### Problem requirements
Reply with one number only: the count of lines below that contain the word "computer".

-- Information provided follows --

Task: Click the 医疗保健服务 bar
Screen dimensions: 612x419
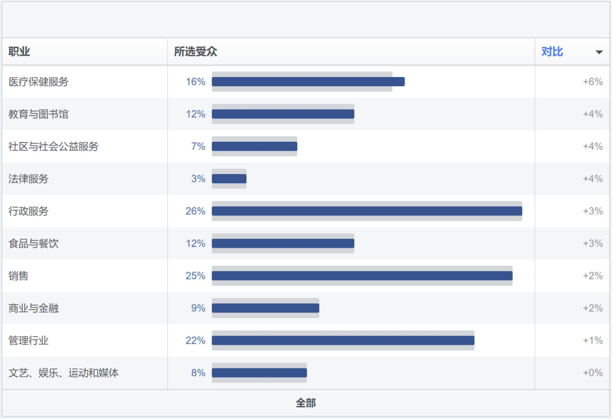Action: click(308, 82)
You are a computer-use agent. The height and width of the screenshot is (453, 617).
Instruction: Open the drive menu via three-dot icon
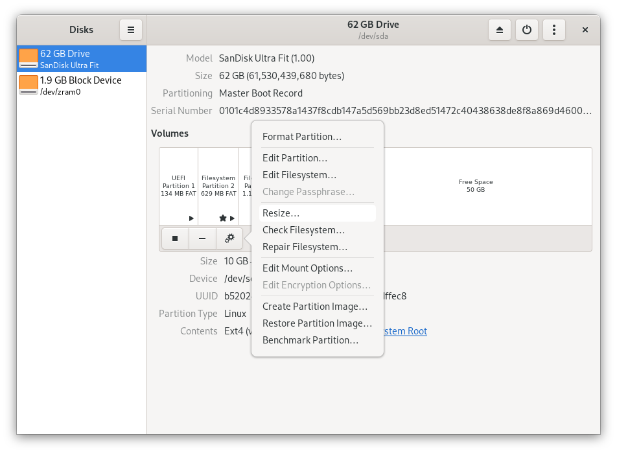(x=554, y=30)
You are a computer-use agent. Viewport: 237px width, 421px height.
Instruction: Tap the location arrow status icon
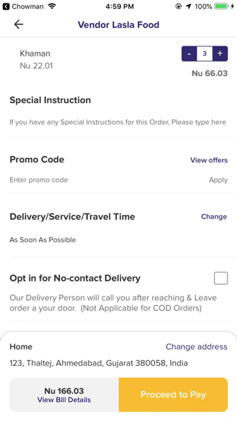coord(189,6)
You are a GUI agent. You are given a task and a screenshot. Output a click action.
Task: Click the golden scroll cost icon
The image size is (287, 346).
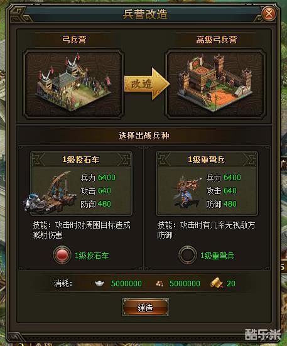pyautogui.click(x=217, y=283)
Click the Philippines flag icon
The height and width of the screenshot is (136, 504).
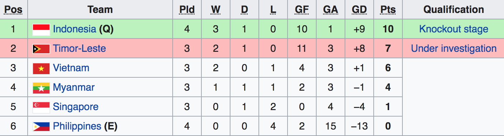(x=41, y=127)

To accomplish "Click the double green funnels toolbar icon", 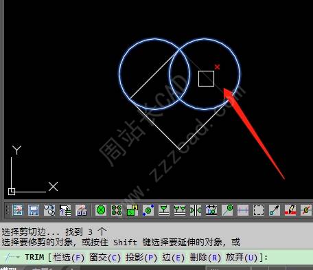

-- Information provided concluded --
-- Information provided follows --

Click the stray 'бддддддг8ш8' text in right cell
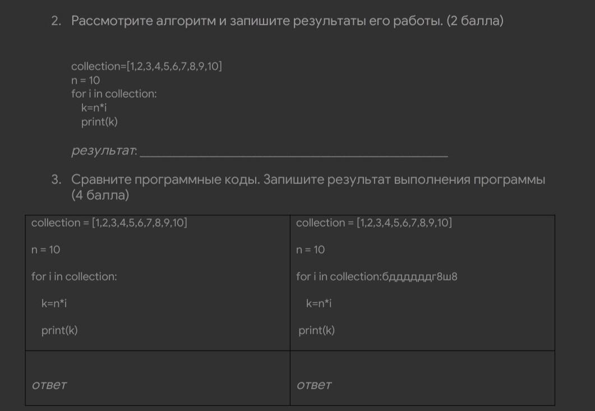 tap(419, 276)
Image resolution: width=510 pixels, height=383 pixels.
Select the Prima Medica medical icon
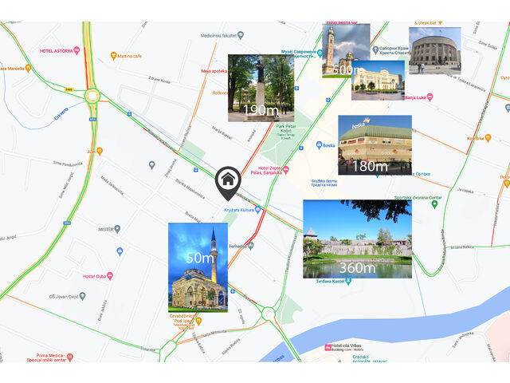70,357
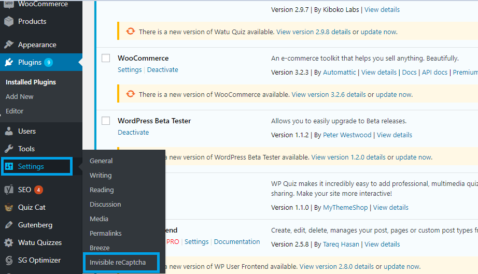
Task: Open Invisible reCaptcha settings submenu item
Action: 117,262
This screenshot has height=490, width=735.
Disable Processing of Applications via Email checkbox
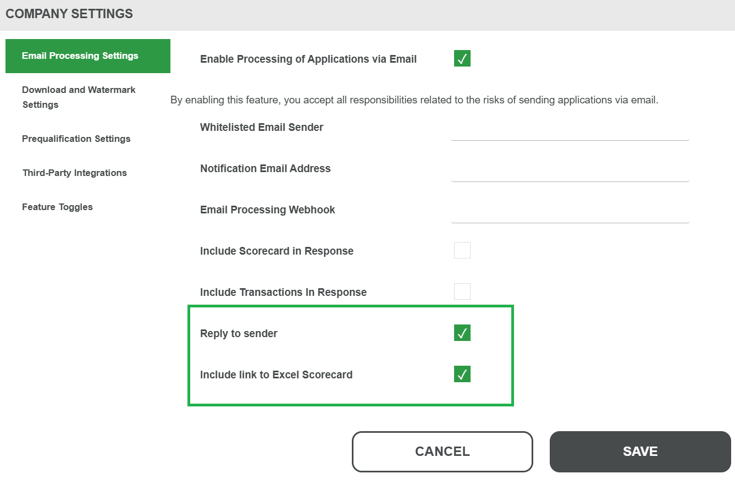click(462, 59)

-- Information provided concluded --

### Exercise solution
2